§ WHAT IS REQUIRED: Switch every "screenshot" to "screen capture" in the item coordinate data below, leaving everything else unchanged and omitting the pictures from your answer.

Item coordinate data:

—————

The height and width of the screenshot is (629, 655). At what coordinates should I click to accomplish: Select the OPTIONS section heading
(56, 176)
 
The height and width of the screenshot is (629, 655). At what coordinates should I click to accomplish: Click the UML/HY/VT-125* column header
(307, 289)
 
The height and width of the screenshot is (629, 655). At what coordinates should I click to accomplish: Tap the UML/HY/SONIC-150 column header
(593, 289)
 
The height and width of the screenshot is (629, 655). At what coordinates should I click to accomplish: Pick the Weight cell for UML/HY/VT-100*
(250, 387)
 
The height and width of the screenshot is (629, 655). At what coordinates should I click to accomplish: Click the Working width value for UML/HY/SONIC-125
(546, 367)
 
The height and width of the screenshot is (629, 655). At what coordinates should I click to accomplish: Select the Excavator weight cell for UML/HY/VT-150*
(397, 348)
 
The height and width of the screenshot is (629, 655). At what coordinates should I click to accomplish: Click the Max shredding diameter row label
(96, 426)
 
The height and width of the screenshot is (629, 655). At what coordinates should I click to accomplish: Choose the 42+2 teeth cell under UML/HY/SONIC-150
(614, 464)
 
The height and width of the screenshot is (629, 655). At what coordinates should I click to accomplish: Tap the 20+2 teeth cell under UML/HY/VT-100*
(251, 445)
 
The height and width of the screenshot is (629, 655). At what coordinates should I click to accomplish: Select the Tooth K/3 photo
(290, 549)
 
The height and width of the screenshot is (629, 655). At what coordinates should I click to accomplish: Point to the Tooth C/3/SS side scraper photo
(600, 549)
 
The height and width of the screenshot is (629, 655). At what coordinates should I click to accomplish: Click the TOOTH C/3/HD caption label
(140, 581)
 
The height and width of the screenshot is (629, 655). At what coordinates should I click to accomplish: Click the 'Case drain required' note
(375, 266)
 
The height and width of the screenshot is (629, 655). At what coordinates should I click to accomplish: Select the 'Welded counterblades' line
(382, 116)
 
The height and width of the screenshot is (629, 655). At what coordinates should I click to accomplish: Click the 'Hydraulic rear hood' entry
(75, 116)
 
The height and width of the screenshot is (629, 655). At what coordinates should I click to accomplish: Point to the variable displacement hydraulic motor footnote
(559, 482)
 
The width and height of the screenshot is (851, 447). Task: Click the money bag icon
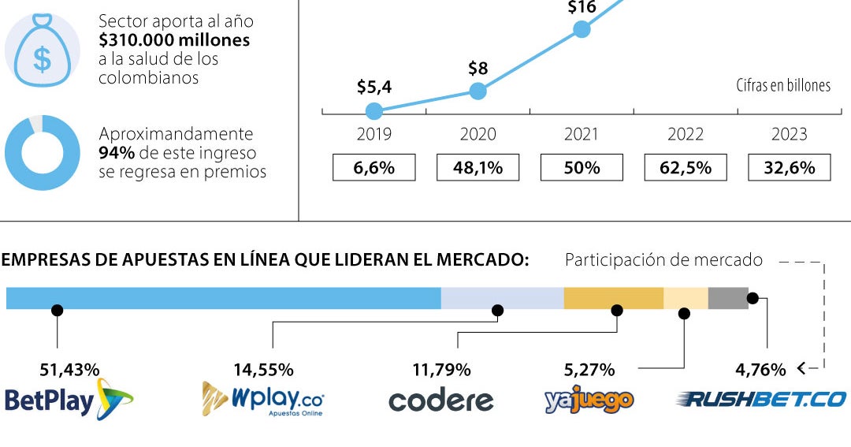click(x=43, y=50)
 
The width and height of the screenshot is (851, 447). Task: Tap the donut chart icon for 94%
click(x=17, y=163)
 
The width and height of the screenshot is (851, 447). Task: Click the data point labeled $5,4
click(x=374, y=111)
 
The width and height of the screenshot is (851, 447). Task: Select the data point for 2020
click(x=478, y=91)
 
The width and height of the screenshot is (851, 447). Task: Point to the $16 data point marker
click(x=582, y=29)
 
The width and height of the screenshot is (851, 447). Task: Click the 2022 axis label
click(x=686, y=134)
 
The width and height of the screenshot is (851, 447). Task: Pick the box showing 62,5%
click(x=686, y=167)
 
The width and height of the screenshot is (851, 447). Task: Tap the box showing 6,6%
click(x=374, y=167)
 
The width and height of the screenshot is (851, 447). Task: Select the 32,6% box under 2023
click(x=789, y=167)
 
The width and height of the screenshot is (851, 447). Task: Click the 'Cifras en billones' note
click(x=783, y=85)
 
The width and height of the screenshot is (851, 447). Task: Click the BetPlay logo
click(x=69, y=400)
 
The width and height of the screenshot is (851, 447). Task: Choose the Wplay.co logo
click(x=263, y=399)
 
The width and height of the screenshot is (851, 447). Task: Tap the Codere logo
click(x=441, y=400)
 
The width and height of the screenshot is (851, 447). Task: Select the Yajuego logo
click(x=589, y=401)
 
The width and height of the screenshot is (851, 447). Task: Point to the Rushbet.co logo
click(x=761, y=400)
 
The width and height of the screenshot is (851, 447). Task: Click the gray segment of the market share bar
click(x=728, y=298)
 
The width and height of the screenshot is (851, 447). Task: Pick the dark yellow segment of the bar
click(x=614, y=298)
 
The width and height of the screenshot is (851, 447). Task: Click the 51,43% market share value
click(x=69, y=370)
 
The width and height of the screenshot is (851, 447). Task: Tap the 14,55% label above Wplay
click(x=264, y=370)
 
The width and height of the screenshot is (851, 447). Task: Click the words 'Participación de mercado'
click(x=663, y=260)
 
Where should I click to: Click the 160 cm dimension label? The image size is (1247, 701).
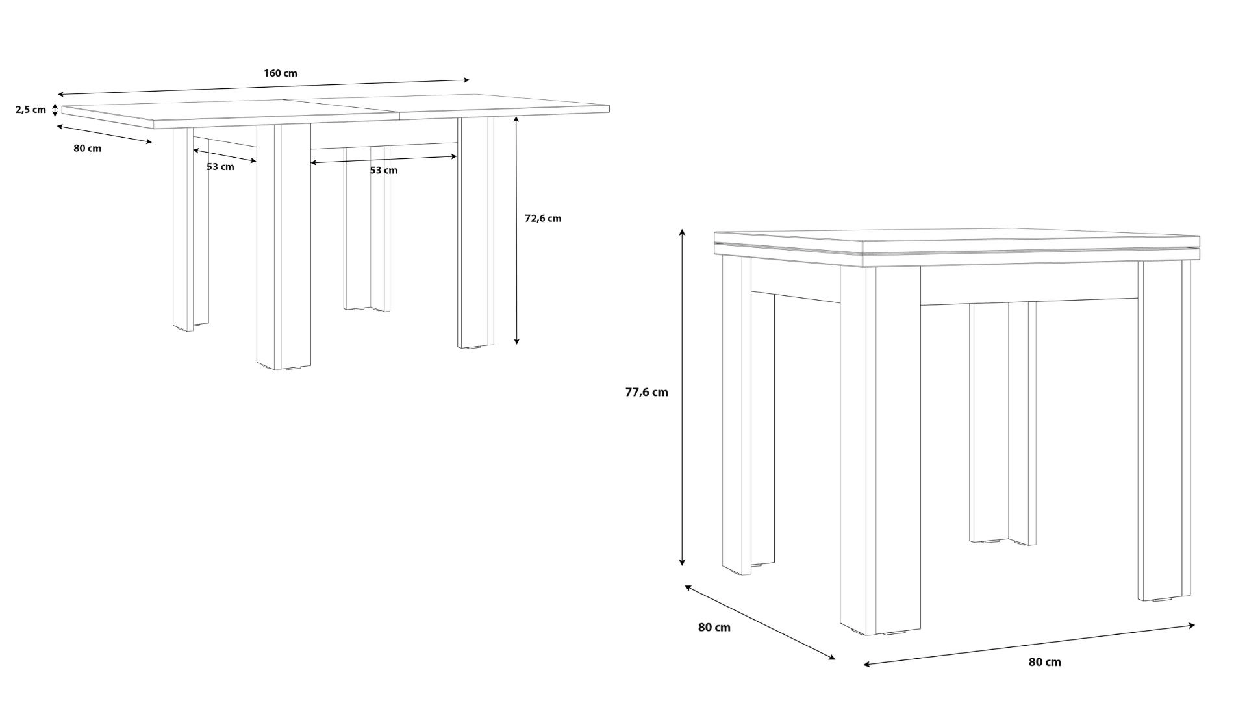coord(281,73)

—————

§ FULL ANSWER:
The height and width of the screen capture is (629, 655). At what coordinates should I click to accomplish: Select the OPTIONS section heading
(56, 176)
 
The height and width of the screen capture is (629, 655). At what coordinates should I click to accomplish: Click the UML/HY/VT-125* column header
(307, 289)
 
The height and width of the screen capture is (629, 655). At what coordinates should I click to accomplish: Tap the UML/HY/SONIC-150 column header
(593, 289)
 
The height and width of the screen capture is (629, 655). At what coordinates should I click to accomplish: Pick the Weight cell for UML/HY/VT-100*
(250, 387)
 
The height and width of the screen capture is (629, 655). At what coordinates should I click to accomplish: Click the Working width value for UML/HY/SONIC-125
(546, 367)
 
The height and width of the screen capture is (629, 655). At what coordinates should I click to accomplish: Select the Excavator weight cell for UML/HY/VT-150*
(397, 348)
 
The height and width of the screen capture is (629, 655). At what coordinates should I click to accomplish: Click the Max shredding diameter row label
(96, 426)
 
The height and width of the screen capture is (629, 655). At what coordinates should I click to accomplish: Choose the 42+2 teeth cell under UML/HY/SONIC-150
(614, 464)
 
The height and width of the screen capture is (629, 655). At what coordinates should I click to accomplish: Tap the 20+2 teeth cell under UML/HY/VT-100*
(251, 445)
 
The height and width of the screen capture is (629, 655). At what coordinates should I click to accomplish: Select the Tooth K/3 photo
(290, 549)
 
The height and width of the screen capture is (629, 655). At what coordinates should I click to accomplish: Point to the Tooth C/3/SS side scraper photo
(600, 549)
 
The height and width of the screen capture is (629, 655). At what coordinates should I click to accomplish: Click the TOOTH C/3/HD caption label
(140, 581)
 
The height and width of the screen capture is (629, 655). At what coordinates should I click to accomplish: Click the 'Case drain required' note
(375, 266)
 
The height and width of the screen capture is (629, 655). At what coordinates should I click to accomplish: Select the 'Welded counterblades' line
(382, 116)
 
The height and width of the screen capture is (629, 655). At what coordinates should I click to accomplish: Click the 'Hydraulic rear hood' entry
(75, 116)
 
The height and width of the screen capture is (629, 655). At what coordinates should I click to accomplish: Point to the variable displacement hydraulic motor footnote
(559, 482)
 
The width and height of the screen capture is (851, 447). Task: Click the money bag icon
click(x=43, y=50)
 
The width and height of the screen capture is (851, 447). Task: Tap the donut chart icon for 94%
click(x=17, y=163)
 
The width and height of the screen capture is (851, 447). Task: Click the data point labeled $5,4
click(x=374, y=111)
 
The width and height of the screen capture is (851, 447). Task: Select the data point for 2020
click(x=478, y=91)
 
The width and height of the screen capture is (851, 447). Task: Point to the $16 data point marker
click(x=582, y=29)
 
The width and height of the screen capture is (851, 447). Task: Click the 2022 axis label
click(x=686, y=134)
 
The width and height of the screen capture is (851, 447). Task: Pick the box showing 62,5%
click(x=686, y=167)
 
The width and height of the screen capture is (851, 447). Task: Tap the box showing 6,6%
click(x=374, y=167)
 
The width and height of the screen capture is (851, 447). Task: Select the 32,6% box under 2023
click(x=789, y=167)
 
The width and height of the screen capture is (851, 447). Task: Click the 'Cifras en billones' note
click(x=783, y=85)
 
The width and height of the screen capture is (851, 447). Task: Click the BetPlay logo
click(x=69, y=400)
 
The width and height of the screen capture is (851, 447). Task: Choose the Wplay.co logo
click(x=263, y=399)
 
The width and height of the screen capture is (851, 447). Task: Tap the Codere logo
click(x=441, y=400)
 
The width and height of the screen capture is (851, 447). Task: Select the Yajuego logo
click(x=589, y=401)
 
The width and height of the screen capture is (851, 447). Task: Point to the Rushbet.co logo
click(x=761, y=400)
 
The width and height of the screen capture is (851, 447). Task: Click the gray segment of the market share bar
click(x=728, y=298)
 
The width and height of the screen capture is (851, 447). Task: Pick the dark yellow segment of the bar
click(x=614, y=298)
 
The width and height of the screen capture is (851, 447). Task: Click the 51,43% market share value
click(x=69, y=370)
 
The width and height of the screen capture is (851, 447). Task: Tap the 14,55% label above Wplay
click(x=264, y=370)
 
The width and height of the screen capture is (851, 447). Task: Click the words 'Participación de mercado'
click(x=663, y=260)
 
Where should I click to: Click the 160 cm dimension label? The image size is (1247, 701).
coord(281,73)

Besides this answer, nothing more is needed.